## What you will do
Update the material by replacing "click" with "tap" and leaving everything else unchanged. Begin at the line that contains "You are a GUI", stop at the end of the material, and omit the pictures from your answer.
=====
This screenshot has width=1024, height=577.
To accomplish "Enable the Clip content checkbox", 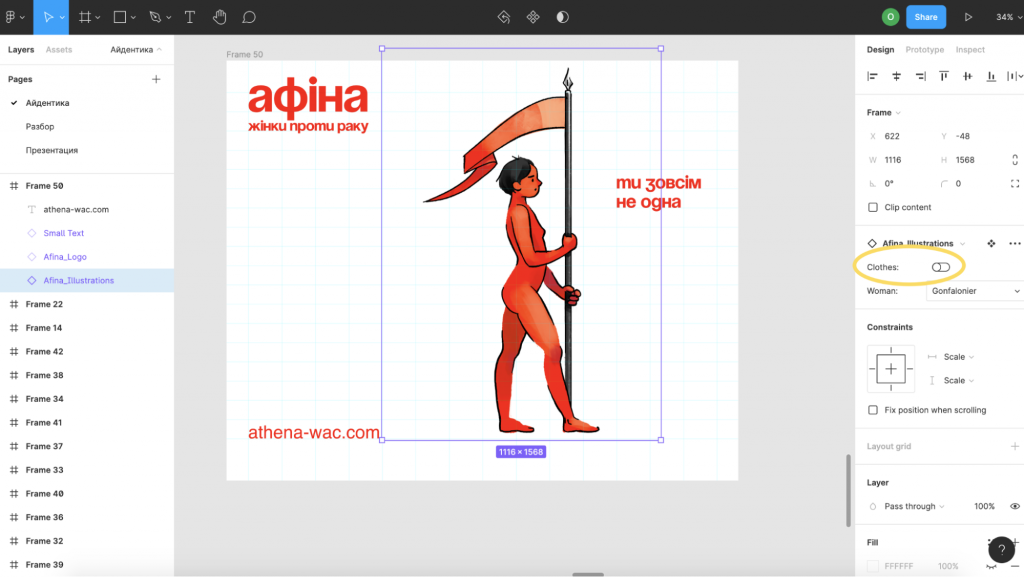I will tap(873, 207).
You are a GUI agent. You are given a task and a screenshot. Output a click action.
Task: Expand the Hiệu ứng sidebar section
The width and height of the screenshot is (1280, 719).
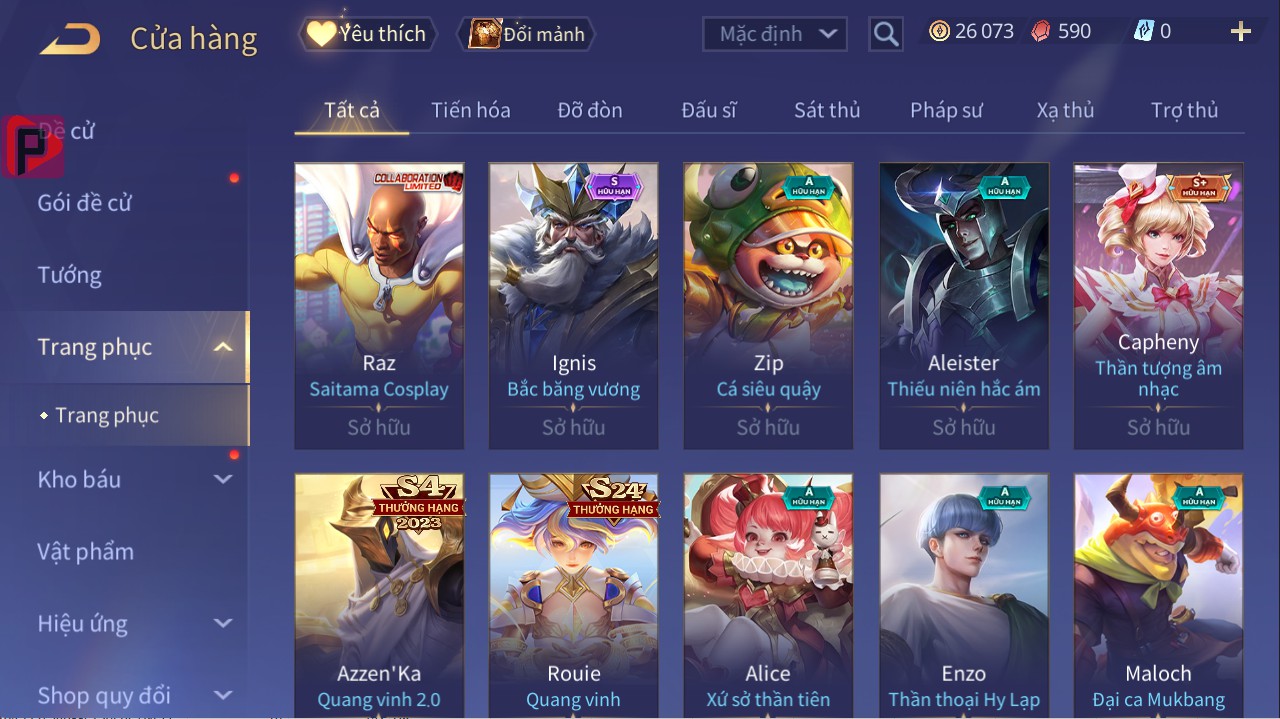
=====
## The result
You are a GUI agent. You are given a task and a screenshot. Output a tap action.
Task: Expand the Hiệu ứng sidebar section
The width and height of the screenshot is (1280, 719).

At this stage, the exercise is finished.